Veja, esta não é uma crise igual à do sistema imobiliário americano de 2008/09, em que havia o empacotamento de colaterais muito arriscados dentro dos MBS (mortgage backed Securities, títulos lastreados em hipotecas). Estes eram vendidos como coisas não arriscadas, e aí houve o efeito multiplicador em que pessoas físicas hipotecavam suas casas, compravam títulos, os bancos emitiam, empacotavam, passavam adiante. No caso da China, sabemos exatamente onde estão os passivos na parte do balanços, e não existe esse canal multiplicador. 

Quanto à perspectiva de crescimento, haverá um efeito no setor imobiliário, evidentemente na intermediação financeira, e na parte de real state dentro de serviços. Qual o tamanho? Depende da crise de confiança que vier associada, o que por sua vez depende da atuação do governo, por excelência.

Que nível de intervenção do governo considera adequado para uma melhor absorção do episódio pelos mercados e para a economia chinesa? 

Acho que há três cenários possíveis. O primeiro é aquele em que o governo salva a empresa, que considero ter chance zero de acontecer. O segundo é onde o governo deixa todo mundo se arrebentar - empresas, encadeamentos da cadeia produtiva, pessoas que compraram imóveis e ficaram a ver navios. Acho que esse cenário tem chances baixas de se concretizar, porque tem implicação na confiança, correndo-se o risco de perder o controle, podendo transformar uma crise que não é sistêmica financeira em uma crise sistêmica de confiança. O terceiro cenário, que considero mais provável, é aquele em que o governo não salva a Evergrande; dá-se um jeito na medida do possível na situação dos fornecedores, passando compulsoriamente as obras para outras incorporadoras, cobrindo o prejuízo via fundo de estabilização ou algo do gênero. E se busca salvar o valor do investimento feito pelos compradores dos imóveis, evitando que se desmonte a confiança na poupança em tijolo, que é a poupança por excelência da China. Onde há repressão financeira, tipicamente se busca poupança em ativos reais. A própria Evergrande está tentando fazer esse resgate,  propondo swap de dívida por por imóveis. Mas claramente não está dando certo, porque as pessoas estão com medo de trocar dívida por imóveis que correm o risco de não serem concluídos. Hoje, para se ter uma ordem de grandeza, a Evergrande possui cerca de 800 obras na China, das quais metade está parada. Não é pouca coisa, mas, como disse, considero que haverá um arranjo nesse sentido, que não poderá ser feito diretamente via empresa, mas com participação do governo, alguma instituição paraestatal, ou ao menos forte patrocínio do governo para que outras empresas menos endividadas assumam essas obras e as concluam. 

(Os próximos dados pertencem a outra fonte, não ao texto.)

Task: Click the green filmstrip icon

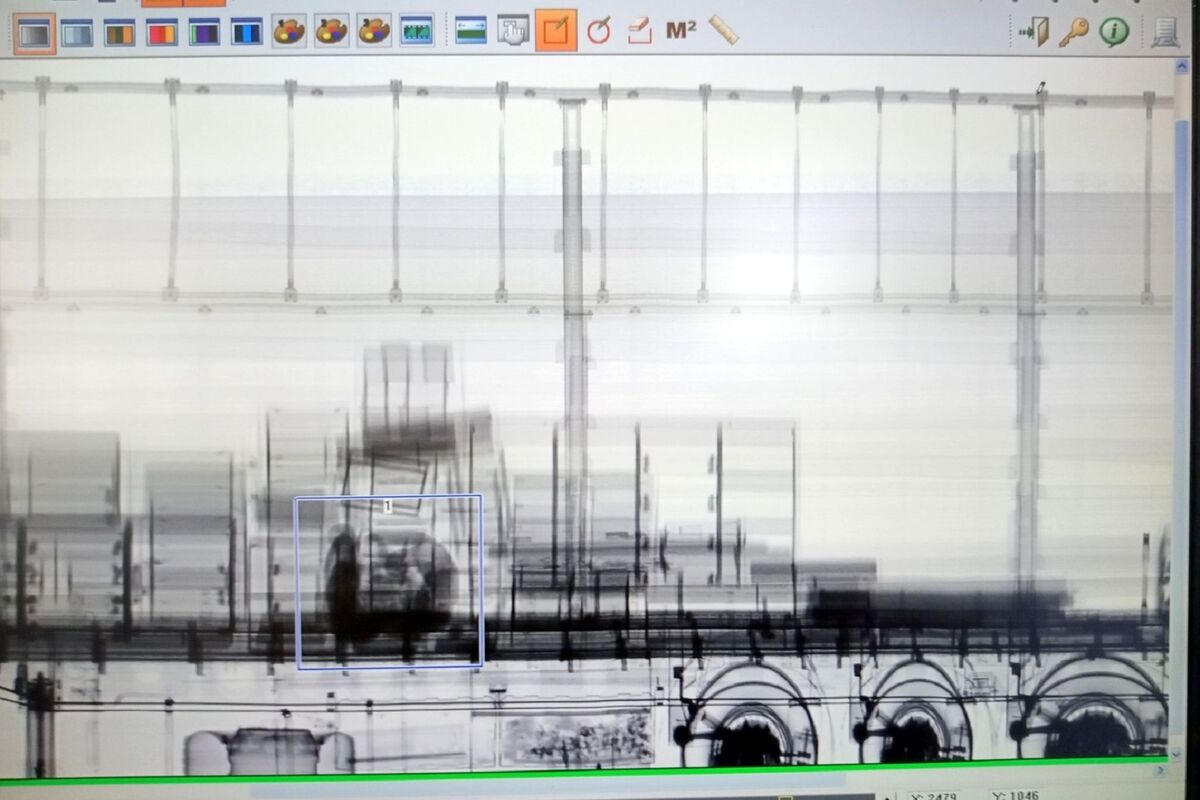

Como o risco de calote da empresa pode se refletir na economia brasileira no curto prazo, seja quanto à demanda de minério, seja por efeitos vindos do sistema financeiro? E no longo prazo?

O canal óbvio para o Brasil é o efeito no preço dos minérios, que já estava sendo observado e deve continuar, com a chegada desse choque imobiliário. Também é preciso somar a esse cenário o efeito da consolidação do setor siderúrgico, seja pela questão ambiental, seja pela necessidade de corrigir o excesso de capacidade. É um movimento que já registrou diversas rodadas, em 2015, 2017/18, e agora outra. O minério teve uma forte alta no ano passado, devido ao movimento forte capitaneado pelo para uma recuperação em V, via construção civil. Mas já no terceiro trimestre de 2020 o setor andava de lado, e agora possivelmente irá contrair. Não será um tiro de morte, mas vai machucar o setor siderúrgico e a produção de minério de ferro. Quando falamos de efeito secundário, via sistema financeiro, vemos agora esse contágio provocado pelo susto e pelos questionamentos sobre a Evergrande. Isso bateu na moeda brasileira, houve um sell-off (onda de venda de moeda), o que não aconteceu de maneira tão forte com a moeda australiana. É a história de sempre. Em um evento de estresse, entre dois países expostos mais ou menos da mesma forma, o menos organizado perde mais. 

Os efeitos de longo prazo ainda dependerão. Se a crise da Evergrande sair do controle e provocar uma crise de confiança que derrube o mercado imobiliário chinês - cujas chances de acontecer considero muito baixas - começaremos a flertar com um cenário de recessão local e global. Provavelmente, o que acontecerá é que teremos um curto prazo ruim, com mortos e feridos no meio do caminho, mas sem razões objetivas para sair do controle. Relembrando: obviamente o fato gerador é o superendividamento da Evergrande, mas a fagulha desse processo de colapso controlado quem acende é o governo, quando passa as diversas medidas regulatórias que comprimem a capacidade das incorporadoras de maneira geral de girar a manivela. E essa é uma atividade que precisa da roda girando, de endividamento, de turnover, e tudo o que o governo fez na verdade foi colocar areia nessa engrenagem, expondo mais empresas ao risco de quebrar.